Among other resources, they'll be drawing on a database of 72,000 miners.

Some scientists are screening workers for lung problems; others are trying to figure out the best ways to protect workers from harmful dust. There's also a complicated effort to figure out just how much dust workers have been exposed to -- both in the past, and now.

Some of the former taconite workers at the meeting said that would present a huge challenge.

Roger Holmstrom put in 36 years at taconite mines. He told the researchers it's hard to pin down where the dust is coming from:

"A blast, or where the drills are drilling the taconite, or where the shovels are loading it into the trucks. There's dust all over. Plus when you get to the crusher you dump your load, there's dust there," said Holstrom.

This is the kind of input the scientists want. Gurumurthy Ramachandran is heading up the exposure part of the study. He'll be using current readings and data from earlier research, but he says there's lots of gaps in the historical data. To fill in the gaps, he'll create mathematical models.

"And in order to model them we need other types of information relating to the workplace conditions: what were the ventilation conditions for example, what types of respirator protection were the workers wearing," Ramachandran said.

He plans to interview not just workers, but safety officials, engineers, anyone who knows about taconite operations.

"They all have different pieces of the puzzle, and we hope to use all that information," explained Ramachandran.

He'll be looking at several types of dust: tiny particles that penetrate deep into the lung. Silica dust, that's implicated in other lung diseases. As well as the infamous fibers that have been the subject of debate for thirty years, since Judge Miles Lord forced Reserve Mining Company to stop dumping its waste rock in Lake Superior.

Scientists said the fibers in the rock were similar to asbestos, which causes mesothelioma. Mining companies say they're not asbestos; they're not even fibers. Ramachandran hopes to solve that vexing question.

"Fibers are defined by some people as different from the way fibers are defined by others," Ramachandran said. "So what we hope to do in the study is hopefully settle this question and look at all these components of taconite dust that various people have proposed as hypotheses for the health effects."

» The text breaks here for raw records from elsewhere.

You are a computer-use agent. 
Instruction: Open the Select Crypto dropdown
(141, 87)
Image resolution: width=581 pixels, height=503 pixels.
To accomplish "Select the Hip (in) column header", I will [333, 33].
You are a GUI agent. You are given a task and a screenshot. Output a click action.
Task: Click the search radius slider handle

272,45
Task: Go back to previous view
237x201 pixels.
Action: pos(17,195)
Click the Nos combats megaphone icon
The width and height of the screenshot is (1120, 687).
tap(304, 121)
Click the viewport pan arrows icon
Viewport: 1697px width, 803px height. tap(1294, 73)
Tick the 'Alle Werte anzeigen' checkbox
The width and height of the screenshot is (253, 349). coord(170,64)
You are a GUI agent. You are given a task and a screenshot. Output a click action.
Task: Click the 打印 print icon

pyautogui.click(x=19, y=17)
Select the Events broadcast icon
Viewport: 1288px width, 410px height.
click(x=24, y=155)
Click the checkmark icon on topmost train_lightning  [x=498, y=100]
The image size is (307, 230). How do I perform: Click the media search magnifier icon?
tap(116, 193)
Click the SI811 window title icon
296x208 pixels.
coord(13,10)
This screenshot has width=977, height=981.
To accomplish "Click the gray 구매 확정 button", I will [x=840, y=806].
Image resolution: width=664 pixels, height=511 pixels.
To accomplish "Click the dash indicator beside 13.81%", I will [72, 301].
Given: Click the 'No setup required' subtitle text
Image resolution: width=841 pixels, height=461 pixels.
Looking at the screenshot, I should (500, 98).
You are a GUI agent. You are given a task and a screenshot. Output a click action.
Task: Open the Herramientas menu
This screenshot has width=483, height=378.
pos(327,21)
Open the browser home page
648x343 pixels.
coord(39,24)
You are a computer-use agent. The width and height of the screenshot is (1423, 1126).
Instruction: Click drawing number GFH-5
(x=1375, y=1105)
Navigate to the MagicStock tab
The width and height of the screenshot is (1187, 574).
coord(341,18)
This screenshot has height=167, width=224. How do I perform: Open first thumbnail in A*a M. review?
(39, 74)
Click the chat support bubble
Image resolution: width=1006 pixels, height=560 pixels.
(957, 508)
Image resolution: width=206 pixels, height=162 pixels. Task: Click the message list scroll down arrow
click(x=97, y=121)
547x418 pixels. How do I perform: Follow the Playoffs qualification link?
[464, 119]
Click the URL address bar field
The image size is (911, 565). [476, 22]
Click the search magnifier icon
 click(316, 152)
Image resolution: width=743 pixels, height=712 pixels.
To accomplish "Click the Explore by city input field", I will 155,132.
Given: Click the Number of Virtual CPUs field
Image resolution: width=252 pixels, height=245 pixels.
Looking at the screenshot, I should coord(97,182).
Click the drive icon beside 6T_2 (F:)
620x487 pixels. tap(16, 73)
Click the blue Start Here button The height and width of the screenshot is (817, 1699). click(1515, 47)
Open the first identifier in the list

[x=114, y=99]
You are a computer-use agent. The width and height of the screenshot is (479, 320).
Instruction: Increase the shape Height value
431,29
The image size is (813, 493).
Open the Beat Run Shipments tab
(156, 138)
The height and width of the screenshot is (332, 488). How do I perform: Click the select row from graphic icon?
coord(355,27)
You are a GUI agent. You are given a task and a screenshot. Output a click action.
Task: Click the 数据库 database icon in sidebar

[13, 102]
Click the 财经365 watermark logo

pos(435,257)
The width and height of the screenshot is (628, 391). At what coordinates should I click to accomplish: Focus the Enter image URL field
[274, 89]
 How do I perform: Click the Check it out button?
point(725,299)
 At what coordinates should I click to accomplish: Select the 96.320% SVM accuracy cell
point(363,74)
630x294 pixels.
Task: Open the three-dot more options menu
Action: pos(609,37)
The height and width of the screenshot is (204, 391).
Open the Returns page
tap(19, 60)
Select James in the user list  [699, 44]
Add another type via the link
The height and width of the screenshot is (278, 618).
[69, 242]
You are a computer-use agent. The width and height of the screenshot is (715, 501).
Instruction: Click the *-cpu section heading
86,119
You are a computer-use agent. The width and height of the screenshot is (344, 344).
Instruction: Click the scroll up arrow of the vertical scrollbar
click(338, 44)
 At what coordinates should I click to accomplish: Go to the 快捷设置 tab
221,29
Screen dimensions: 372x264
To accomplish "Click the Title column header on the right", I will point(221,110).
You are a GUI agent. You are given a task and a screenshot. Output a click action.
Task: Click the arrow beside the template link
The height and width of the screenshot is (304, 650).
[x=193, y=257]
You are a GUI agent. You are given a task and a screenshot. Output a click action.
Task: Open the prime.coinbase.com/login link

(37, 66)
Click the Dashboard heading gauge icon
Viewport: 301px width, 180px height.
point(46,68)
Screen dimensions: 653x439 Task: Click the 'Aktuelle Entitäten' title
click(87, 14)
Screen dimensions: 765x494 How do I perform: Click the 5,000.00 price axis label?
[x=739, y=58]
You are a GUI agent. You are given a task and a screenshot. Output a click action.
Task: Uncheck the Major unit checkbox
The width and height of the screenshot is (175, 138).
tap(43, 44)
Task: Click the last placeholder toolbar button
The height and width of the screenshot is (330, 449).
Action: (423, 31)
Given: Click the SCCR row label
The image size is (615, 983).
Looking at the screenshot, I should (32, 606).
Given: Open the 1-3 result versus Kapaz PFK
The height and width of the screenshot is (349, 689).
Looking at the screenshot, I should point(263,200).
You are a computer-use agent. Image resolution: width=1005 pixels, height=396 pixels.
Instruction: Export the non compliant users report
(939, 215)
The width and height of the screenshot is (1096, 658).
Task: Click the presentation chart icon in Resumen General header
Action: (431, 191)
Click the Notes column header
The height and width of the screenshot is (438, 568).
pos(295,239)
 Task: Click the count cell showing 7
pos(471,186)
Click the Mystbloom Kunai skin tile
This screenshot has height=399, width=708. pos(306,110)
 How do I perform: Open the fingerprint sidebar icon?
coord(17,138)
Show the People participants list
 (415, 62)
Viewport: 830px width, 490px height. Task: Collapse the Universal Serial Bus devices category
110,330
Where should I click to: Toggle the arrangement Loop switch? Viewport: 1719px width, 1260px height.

People across the Range have been calling the university to volunteer for the health screening part of the study, usually because they have a lung problem. Researcher Jeffrey Mandel says the team needs a random sample, to get clear results.

"If it isn't done on a random basis, it's more prone to being biased by the people who participate," Mandel said.

That's a basic rule of science. But the team is breaking another scientific principle. Normally researchers don't like to go public with their results until they've been reviewed by other scientists. In this case, Mandel says they want to share information as they go along. He says it's good that a small group of mine workers and retirees have been following the process.

"I think the main advantage in having a group like this is that you can use this group to get a message out and eliminate a lot of these rumors that can otherwise develop," Mandel said.

He's relying on people like Dave Trach, who heads a Steelworker retiree group. Trach said after the meeting he's feeling better about the issue than he has in a long time.

"I just think that the University of Minnesota is probably the A-Team, and that maybe they can really give us some answers, and that's what I'm hoping for: that we can find out what this is all about," Trach said.

It'll be about a year before any real results are known, and parts of the study won't be done for three years.